The tutorial starts with an overview of eye-tracking applications, distinguishing eye movement analysis from synthesis in virtual reality, games, and other venues including mobile eye tracking. The focus is on four forms of applications: diagnostic (off-line measurement), active (selection, look to shoot), passive (foveated rendering, a.k.a. gaze-contingent displays), and expressive (gaze synthesis). The tutorial will then cover details of a Python-based gaze analytics pipeline developed and used by Prof. Duchowski and others. The gaze analytics pipeline consists of Python scripts for extraction of raw eye movement data, analysis and event detection via velocity-based filtering, collation of events for statistical evaluation, analysis and visualization of results using R. The tutorial covers basic eye movement analytics, e.g., fixation count and dwell time within AOIs, as well as advanced analysis using ambient/focal attention modeling and gaze transition entropy. Newer analytical tools and techniques such as microsaccade detection and pupillary activity will be covered, time permitting. The tutorial concludes with an overview and demo of how to build an interactive Python application.
Attendee benefits are three-fold: (a) attendees will learn of a large and growing number of eye-tracking applications, e.g., potentially giving inspiration to fruitful research directions, (b) attendees will learn basic and advanced methods of eye movement analysis, and (c) attendees will gain an understanding of what is involved in constructing an interactive application from the ground up.
The intended audience should largely be composed of novice attendees who may have heard something about eye tracking and would like to learn more about what is involved.
Seasoned veterans, are also welcome, they may benefit from the section on experimental design.
Finally, time permitting, anyone interested in developing a basic eye-tracking application will benefit from an overview of a Python application designed to obtain gaze information in real-time from a commodity eye tracker.
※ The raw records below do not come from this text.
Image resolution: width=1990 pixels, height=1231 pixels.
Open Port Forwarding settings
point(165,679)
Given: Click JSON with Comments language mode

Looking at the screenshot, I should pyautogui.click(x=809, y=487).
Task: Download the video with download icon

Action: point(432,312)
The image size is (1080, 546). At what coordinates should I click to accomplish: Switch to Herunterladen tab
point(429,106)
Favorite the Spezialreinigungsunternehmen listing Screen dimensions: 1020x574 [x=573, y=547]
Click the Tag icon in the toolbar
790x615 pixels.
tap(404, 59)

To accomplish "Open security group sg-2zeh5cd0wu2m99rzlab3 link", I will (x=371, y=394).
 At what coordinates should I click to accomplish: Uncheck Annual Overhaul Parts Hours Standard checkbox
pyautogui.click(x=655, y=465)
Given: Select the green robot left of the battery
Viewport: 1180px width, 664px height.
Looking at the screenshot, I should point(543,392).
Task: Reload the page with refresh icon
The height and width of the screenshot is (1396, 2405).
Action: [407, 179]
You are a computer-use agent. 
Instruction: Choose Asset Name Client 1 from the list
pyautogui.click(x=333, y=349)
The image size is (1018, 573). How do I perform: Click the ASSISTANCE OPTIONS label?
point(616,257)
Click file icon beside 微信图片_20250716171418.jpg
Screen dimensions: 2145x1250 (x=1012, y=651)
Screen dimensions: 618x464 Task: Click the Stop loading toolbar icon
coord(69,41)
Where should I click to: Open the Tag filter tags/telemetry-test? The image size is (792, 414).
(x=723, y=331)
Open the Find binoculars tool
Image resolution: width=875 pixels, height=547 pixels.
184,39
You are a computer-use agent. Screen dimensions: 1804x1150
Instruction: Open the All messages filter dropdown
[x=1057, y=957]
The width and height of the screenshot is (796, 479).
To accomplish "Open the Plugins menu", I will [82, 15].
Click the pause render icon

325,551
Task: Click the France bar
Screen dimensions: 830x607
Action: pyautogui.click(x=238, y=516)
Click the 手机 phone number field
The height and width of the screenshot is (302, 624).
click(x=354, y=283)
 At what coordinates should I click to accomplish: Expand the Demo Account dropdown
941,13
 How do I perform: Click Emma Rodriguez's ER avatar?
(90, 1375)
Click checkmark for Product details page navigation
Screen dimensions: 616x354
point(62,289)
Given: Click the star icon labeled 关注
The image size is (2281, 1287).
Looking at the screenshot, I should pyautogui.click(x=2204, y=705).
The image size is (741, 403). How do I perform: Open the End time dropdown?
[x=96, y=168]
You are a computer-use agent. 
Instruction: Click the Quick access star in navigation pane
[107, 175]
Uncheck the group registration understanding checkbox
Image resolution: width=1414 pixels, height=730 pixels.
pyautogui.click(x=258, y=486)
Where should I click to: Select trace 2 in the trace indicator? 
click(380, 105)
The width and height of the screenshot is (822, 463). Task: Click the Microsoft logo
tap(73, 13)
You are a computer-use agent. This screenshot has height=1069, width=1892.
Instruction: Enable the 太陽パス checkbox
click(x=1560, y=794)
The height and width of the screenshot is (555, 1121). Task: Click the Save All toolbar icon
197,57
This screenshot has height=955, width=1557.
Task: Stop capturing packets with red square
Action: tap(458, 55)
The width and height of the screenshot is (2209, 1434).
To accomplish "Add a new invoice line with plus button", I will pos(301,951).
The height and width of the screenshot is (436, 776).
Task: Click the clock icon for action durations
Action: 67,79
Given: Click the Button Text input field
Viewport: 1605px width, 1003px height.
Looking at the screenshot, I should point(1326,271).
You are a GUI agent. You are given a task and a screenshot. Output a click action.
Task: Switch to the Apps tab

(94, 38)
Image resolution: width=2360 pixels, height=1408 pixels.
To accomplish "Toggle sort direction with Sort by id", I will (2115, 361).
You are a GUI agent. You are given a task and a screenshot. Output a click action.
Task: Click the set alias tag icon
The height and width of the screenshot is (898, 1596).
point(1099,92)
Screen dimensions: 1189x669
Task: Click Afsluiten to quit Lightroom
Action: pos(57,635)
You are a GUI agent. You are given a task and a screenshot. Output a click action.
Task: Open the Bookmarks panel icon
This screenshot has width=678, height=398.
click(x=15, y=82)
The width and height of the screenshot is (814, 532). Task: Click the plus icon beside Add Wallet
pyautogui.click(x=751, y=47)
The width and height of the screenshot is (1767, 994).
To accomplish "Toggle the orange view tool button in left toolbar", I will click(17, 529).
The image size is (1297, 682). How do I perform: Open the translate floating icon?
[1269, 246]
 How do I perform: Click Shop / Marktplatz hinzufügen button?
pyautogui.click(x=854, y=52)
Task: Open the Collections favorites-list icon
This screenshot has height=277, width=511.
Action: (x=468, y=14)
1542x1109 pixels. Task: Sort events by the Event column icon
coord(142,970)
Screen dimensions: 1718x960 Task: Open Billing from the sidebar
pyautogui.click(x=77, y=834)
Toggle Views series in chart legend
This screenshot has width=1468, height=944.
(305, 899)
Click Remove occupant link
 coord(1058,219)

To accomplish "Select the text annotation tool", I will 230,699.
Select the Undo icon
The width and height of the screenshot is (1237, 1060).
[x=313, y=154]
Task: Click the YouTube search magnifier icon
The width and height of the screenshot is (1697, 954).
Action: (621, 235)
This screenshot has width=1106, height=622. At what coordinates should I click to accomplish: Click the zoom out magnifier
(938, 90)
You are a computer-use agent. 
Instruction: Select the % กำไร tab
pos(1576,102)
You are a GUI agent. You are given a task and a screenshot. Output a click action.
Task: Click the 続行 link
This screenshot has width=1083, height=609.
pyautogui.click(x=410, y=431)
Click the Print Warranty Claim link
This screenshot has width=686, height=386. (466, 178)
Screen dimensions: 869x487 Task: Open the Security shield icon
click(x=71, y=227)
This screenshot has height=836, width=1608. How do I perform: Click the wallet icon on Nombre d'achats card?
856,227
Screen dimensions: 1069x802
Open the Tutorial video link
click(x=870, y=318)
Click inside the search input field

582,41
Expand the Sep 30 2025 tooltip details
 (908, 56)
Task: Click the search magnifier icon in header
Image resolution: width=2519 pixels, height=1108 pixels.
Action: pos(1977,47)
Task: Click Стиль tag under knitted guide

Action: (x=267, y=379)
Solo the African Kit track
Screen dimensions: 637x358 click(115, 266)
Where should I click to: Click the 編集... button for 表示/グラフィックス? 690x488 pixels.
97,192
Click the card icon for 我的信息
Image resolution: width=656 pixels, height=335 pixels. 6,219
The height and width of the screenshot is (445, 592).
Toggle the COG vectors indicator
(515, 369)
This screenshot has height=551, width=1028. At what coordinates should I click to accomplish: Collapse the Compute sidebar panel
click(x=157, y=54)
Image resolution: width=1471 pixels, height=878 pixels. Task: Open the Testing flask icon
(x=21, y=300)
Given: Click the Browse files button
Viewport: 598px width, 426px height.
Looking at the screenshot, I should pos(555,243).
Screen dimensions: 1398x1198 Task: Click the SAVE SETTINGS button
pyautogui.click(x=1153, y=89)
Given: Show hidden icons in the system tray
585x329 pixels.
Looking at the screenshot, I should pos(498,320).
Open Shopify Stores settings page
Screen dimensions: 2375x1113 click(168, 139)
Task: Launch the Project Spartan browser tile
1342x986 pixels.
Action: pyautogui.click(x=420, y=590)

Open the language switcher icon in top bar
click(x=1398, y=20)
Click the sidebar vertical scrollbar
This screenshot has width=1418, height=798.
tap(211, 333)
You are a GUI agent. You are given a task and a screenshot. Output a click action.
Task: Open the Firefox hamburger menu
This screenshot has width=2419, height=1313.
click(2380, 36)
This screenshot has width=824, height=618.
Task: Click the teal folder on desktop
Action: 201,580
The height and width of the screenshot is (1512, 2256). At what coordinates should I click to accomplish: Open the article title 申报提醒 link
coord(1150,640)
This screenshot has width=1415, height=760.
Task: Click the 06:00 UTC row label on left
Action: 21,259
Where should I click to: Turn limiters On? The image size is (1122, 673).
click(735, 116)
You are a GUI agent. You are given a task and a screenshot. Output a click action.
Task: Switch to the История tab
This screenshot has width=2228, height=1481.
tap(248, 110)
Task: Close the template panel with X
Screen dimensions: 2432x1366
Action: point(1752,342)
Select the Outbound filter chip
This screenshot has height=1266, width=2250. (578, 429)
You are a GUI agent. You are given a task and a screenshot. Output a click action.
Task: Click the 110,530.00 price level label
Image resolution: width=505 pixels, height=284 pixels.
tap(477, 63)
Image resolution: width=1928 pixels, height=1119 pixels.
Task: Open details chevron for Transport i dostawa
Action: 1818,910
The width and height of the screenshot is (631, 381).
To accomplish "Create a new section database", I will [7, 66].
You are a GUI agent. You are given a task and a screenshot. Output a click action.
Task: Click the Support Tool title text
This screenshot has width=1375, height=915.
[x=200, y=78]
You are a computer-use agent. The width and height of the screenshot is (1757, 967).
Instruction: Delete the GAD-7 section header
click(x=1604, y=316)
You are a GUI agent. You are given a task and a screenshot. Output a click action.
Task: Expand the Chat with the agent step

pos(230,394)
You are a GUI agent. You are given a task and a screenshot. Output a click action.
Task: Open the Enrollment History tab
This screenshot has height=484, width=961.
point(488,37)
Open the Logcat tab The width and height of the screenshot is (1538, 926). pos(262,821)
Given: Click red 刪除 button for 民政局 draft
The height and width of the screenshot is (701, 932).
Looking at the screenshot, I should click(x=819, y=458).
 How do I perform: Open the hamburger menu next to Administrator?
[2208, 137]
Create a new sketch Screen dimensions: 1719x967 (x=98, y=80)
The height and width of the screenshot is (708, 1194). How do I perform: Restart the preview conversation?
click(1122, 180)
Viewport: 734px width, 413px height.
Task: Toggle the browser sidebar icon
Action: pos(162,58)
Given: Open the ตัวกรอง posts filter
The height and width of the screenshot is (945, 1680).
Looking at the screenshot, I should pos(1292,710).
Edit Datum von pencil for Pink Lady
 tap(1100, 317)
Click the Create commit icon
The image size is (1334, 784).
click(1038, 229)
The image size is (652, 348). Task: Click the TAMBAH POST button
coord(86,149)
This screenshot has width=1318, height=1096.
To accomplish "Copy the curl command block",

Python and R scripts will be demonstrated to show how typical gaze data can be processed via an analytics pipeline developed by the instructor. Example code will be sent out to registrants so they can install the proper tools and then try the example code before the tutorial.
Generally, installation of Python 3 and R would be helpful. Installation and familiarity with PsychoPy 3 could also be helpful.
Dr. Duchowski is a professor of Computer Science at Clemson University. He received his baccalaureate (1990) from Simon Fraser University, Burnaby, Canada, and doctorate (1997) from Texas A&M University, College Station, TX, both in Computer Science. His research and teaching interests include visual attention and perception, computer vision, and computer graphics. He is a noted research leader in the field of eye tracking, having produced a corpus of related papers and a monograph on eye tracking methodology, and has delivered courses and seminars on the subject at international conferences. He maintains Clemson's eye tracking laboratory and teaches a regular course on eye tracking methodology attracting students from a variety of disciplines across campus.